Yes Linguist, one by one is little by little, right?
حبة is seed,bead,beery etc. so I guess any small round object, but like you I understood it as one grape at a time.


----------



## linguist786

Nikola said:


> Yes Linguist, one by one is little by little, right?


Well they're not _exactly_ the same. When we say "one by one" here, it is clear we mean "one grape after the other", but "little by little" could mean "two/three at a time".

"One by one" is the correct translation, IMO.


> حبة is seed,bead,beery etc. so I guess any small round object, but like you I understood it as one grape at a time.


That's the idea.


----------



## MarcB

Thanks Linguist and Nikola. I was not thinking about the subtle differences between one by one and little. I will go with one by one.


----------



## Abu Rashid

> I think here, حبة refers to each individual grape. حبة actually means something like "bead".



The word حبة when referring to a fruit has the meaning of a single piece you're correct. For instance someone might ask you كم حبة تريد؟ (How many pieces would you like), not sure if it's correct MSA, but it's used in the markets (obviously with تريد being replaced by a localised form)

But I think the original sentence should be حبة بحبة


----------



## MarcB

Abu Rashid said:


> The word حبة when referring to a fruit has the meaning of a single piece you're correct.

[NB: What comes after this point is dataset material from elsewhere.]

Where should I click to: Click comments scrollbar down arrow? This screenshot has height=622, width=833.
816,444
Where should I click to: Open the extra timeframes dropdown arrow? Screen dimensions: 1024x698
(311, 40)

For instance someone might ask you كم حبة تريد؟ (How many pieces would you like), not sure if it's correct MSA, but it's used in the markets (obviously with تريد being replaced by a localised form)
> 
> But I think the original sentence should be حبة بحبة


Abu Rashid you are right, of course the metaphore is the idea here.


----------



## elroy

حبة here definitely refers to each individual grape, and حبة حبة is correct (no preposition is needed). 

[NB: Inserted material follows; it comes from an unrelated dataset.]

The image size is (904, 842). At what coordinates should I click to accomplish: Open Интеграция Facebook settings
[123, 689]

However, the original sentence as written (in the title; there are misspellings in the first post) does not mean "Do not be afraid; *eat* the grapes one by one" - because, as pointed out by Linguist, أكل is not the imperative form (that would be كلْ).

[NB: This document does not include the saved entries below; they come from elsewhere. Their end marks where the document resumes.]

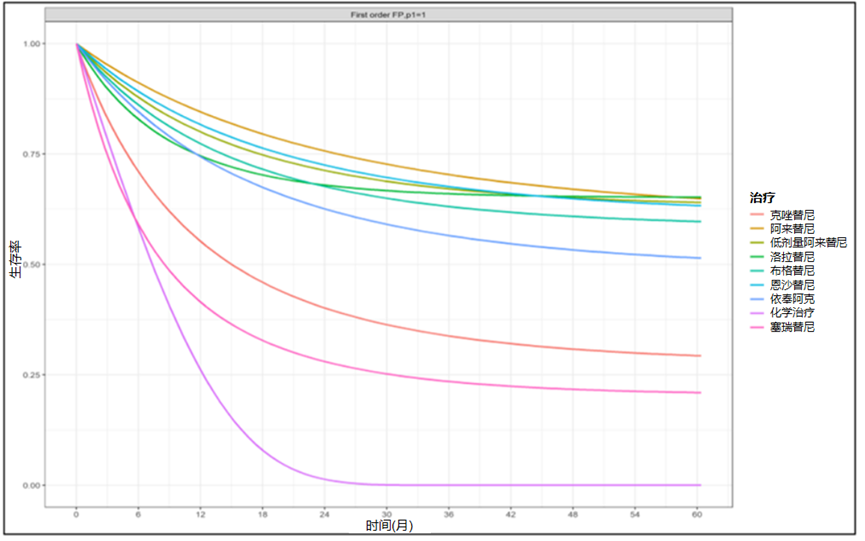The height and width of the screenshot is (541, 865).
Task: Click the 30 x-axis tick label
Action: point(388,513)
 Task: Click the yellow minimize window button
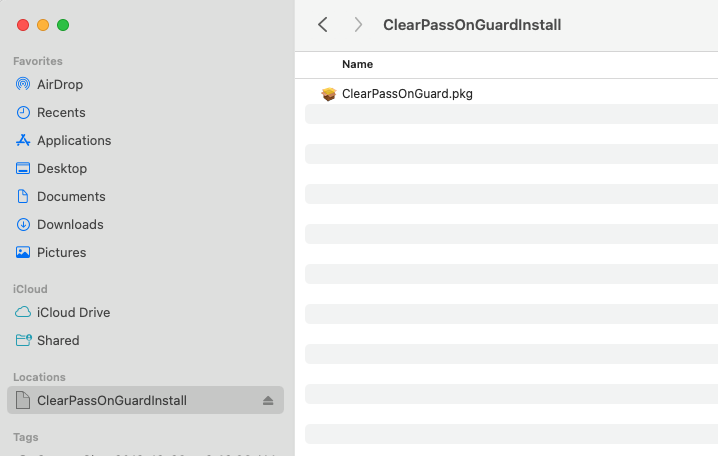coord(43,25)
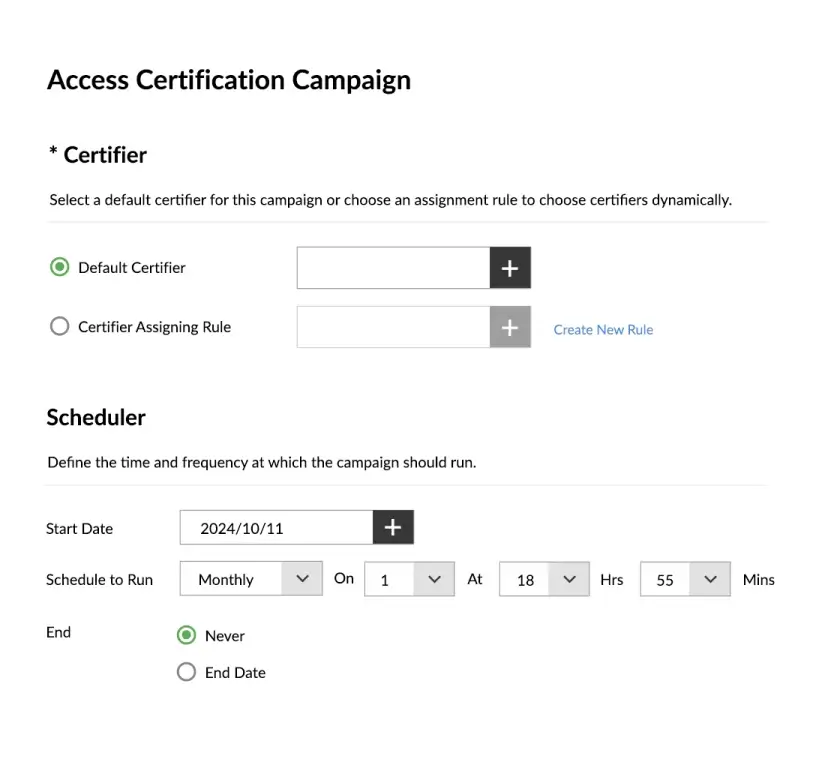Click the plus icon beside Default Certifier field

coord(510,267)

I would guess that the sentence is supposed to mean "Do not be afraid *to eat* the grapes one by one" - although that is not how I would have said it myself and I'm not even sure it's correct in Arabic.  I would have said لا *تخش* أكل العنب حبة حبة or لا تخف *أن تأكل* العنب حبة حبة or maybe لا تخف *من* أكل العنب حبة حبة.


----------



## MarcB

elroy said:


> حبة here definitely refers to each individual grape, and حبة حبة is correct (no preposition is needed).
> 
> However, the original sentence as written (in the title; there are misspellings in the first post) does not mean "Do not be afraid; *eat* the grapes one by one" - because, as pointed out by Linguist, أكل is not the imperative form (that would be كلْ).
> 
> I would guess that the sentence is supposed to mean "Do not be afraid *to eat* the grapes one by one" - although that is not how I would have said it myself and I'm not even sure it's correct in Arabic. I would have said لا *تخش* أكل العنب حبة حبة or لا تخف *أن تأكل* العنب حبة حبة or maybe لا تخف *من* أكل العنب حبة حبة.


 This is it Elroy لا تخف *من* أكل العنب حبة حبة !


----------



## suma

It may have been a typo, but I actually thought the phrase as originally posted was correct and more elegant.

_akl _there being used as _maSdar_, meaning "eating grapes is done one piece at a time" or "grapes are eaten one at a time." i.e. any seemingly difficult task can be accomplished when approached bit by bit.

that's _la takhaf. _(full stop) _aklu-al-3inab habbah habbah_


----------



## cherine

suma said:


> _la takhaf. _(full stop) _aklu-al-3inab habbah habbah_


I thought somthing similar : la takhaf, aakul (I eat) al-3inab habba(tan) habba = don't worry, I eat/am eating grapes one by one (i.e. I don't put more than one grape in my mouth in the same time).
And I was going to ask Marc to provide a transliteration to what he heard. But he seems to agree with the agreed upon -so far- suggestions.

My only objection to your suggestion is that the sentence "aklu 'l-3inab habba habba" is an incomplete sentence.


----------



## MarcB

Guys what I posted was what I heard, It was not in writting, so I took others suggestions. I feel more in tune with Suma and Cherine.


----------



## suma

cherine said:


> My only objection to your suggestion is that the sentence "aklu 'l-3inab habba habba" is an incomplete sentence.


 
You sure about that?

هناك خبر محذوف تقديره "أكلُ العنبِ ممكنٌ حبةً حبةً

or some other khabr may work as well.


----------



## cherine

I'm not 100% sure. It's just the way the sentence appears to me.
Are *you* sure there's need to go through the trouble of تقدير خبر محذوف ?


Marc, would you please give us a transliteration of what you heard ?
Thanks


----------



## MarcB

cherine said:


> I'm not 100% sure. It's just the way the sentence appears to me.
> Are *you* sure there's need to go through the trouble of تقدير خبر محذوف ?
> 
> 
> Marc, would you please give us a transliteration of what you heard ?
> Thanks


Cherine it sounds like what you said "aklu 'l-3inab habba habba " but I may have missed a sound, I hoped it would be recognised by someone here. I would think it means one by one and maybe isn't a complete sentence.


----------



## MarcB

I got my answer it is used to say one berry at a time, in other words go slowy or take it easy.


----------